This post explores the question: “how can gluster utilize SSDs” ? It does this by reviewing three tests done by the Red Hat performance group. In each test SSDs were used in a different configuration. The tests varied by cost of ownership and tunability.
The LSI Nytro MegaRAID 8110-4e card was used for testing on systems in Red Hat’s performance labs. The card can be configured for different RAID levels on disk drives. It has an SSD attached to it. The SSD is flexible and can be configured in different ways. Other cards could have been tested; this was chosen because of its availability in the lab.
Here are the tests:
- Replace every disk with SSDs (expensive)
- Use SSDs as a cache at the LSI controller level (less expensive, no control over cache settings).
- Use SSDs as a cache at the kernel level using dm-cache (less expensive, some control over cache settings).
We would expect SSDs perform best in random I/O workloads when compared with disks. The SSD size should be larger than the RAM, because the Linux buffer cache is already doing caching.
How can users realize SSDs benefit at the least cost?
Replacing disks with SSDs
The most obvious deployment method is to simply replace all the disks in Gluster with SSDs. This may be prohibitive from the cost perspective, but suggests an upper bound that would be achievable.
The experiments met expectations. They showed SSDs performed much better than disks in most cases, in particular with small files.
To compare Nytro SSD to traditional spindles, 3 modes of accessing storage were tried:
- pure SSD – just put XFS on top of the boot drive
- traditional – XFS on concatenated LVM volume consisting of 8 RAID1 disk drive pairs, with disk-local writeback caching DISABLED (WCE=0 for SCSI people)
- with write-back caching – fsync’ed writes complete as soon as they reach NVRAM on the nytro
- with write-thru caching – fsync’ed writes do NOT complete until the disk drive has sent them to the platter
These tests used 2 workload types, with varying file sizes and numbers of threads, placing files at random into directories and with random exponential file size distribution.
- create — opens brand new file, writes data to it, fsyncs it (so it persists in event of crash/power-fail), closes it
- read – opens existing file, reads it, closes it
|operation type||threads||file size||SSD files/sec||write-back files/sec||write-thru files/sec|
Note the numbers in bold. There are 5 times the write back performance numbers for create, and 10 times what was seen for reads.
Using SSDs as a cache at the controller level
By default, the LSI Nytro card utilizes its SSD as a cache in front of the disks. By using a cache, it is desired that frequently used data will be quickly accessible on the SSD rather than the disk. The caching policies are internal to the hardware – in effect the cache is a “black box”. This experiment tries to show how good its caching policies work.

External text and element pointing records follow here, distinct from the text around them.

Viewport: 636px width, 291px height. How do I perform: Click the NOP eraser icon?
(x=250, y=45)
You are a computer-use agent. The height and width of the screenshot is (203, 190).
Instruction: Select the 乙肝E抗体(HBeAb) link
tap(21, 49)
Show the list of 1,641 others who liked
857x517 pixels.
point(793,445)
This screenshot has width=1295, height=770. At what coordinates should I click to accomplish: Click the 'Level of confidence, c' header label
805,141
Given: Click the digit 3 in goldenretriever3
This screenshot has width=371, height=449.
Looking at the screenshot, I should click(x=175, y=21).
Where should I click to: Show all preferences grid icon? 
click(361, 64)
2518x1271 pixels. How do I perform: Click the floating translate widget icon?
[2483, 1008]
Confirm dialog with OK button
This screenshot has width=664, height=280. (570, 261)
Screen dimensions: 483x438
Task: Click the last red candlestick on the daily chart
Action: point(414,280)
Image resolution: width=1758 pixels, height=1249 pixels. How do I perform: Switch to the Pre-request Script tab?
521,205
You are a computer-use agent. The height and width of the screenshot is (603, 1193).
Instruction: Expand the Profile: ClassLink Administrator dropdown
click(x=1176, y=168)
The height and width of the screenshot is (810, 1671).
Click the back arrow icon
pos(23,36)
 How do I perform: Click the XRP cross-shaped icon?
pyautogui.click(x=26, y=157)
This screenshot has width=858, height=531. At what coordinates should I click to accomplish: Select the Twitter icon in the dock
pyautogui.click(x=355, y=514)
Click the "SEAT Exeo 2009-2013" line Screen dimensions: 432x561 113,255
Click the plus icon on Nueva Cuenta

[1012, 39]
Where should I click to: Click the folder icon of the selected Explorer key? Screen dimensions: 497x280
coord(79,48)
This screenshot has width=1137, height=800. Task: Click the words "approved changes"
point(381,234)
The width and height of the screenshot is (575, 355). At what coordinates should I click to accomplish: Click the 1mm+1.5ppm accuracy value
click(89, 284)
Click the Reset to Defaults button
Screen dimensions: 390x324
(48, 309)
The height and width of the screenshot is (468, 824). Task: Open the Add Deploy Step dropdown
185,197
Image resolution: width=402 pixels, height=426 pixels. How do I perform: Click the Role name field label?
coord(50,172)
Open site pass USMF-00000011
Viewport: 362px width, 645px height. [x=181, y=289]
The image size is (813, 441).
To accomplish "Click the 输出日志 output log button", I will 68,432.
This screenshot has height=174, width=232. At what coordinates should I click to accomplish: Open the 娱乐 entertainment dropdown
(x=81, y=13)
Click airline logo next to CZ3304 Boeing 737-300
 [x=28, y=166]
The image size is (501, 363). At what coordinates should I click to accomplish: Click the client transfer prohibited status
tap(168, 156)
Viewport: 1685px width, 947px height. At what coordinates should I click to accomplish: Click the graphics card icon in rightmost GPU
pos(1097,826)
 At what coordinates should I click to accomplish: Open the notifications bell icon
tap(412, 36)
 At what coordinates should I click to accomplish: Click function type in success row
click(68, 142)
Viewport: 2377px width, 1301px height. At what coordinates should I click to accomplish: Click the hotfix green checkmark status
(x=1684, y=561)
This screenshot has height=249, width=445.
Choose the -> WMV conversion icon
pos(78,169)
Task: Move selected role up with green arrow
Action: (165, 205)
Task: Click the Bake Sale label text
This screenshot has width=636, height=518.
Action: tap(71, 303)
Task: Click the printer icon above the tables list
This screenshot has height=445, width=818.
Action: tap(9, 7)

The tests appeared to show the SSDs had some benefit, but not nearly as significant as when the disks were completely replaced. For example, the best results showed a 70% improvement, while replacing the disks completely in some cases yielded a 500% improvement.
I/O was run directly to RAID-6 volumes without gluster, in order to isolate the effect of the SSD. I/O was generated using the smallfile tool. The tool generated in a “small file” workload that generates random I/O operations.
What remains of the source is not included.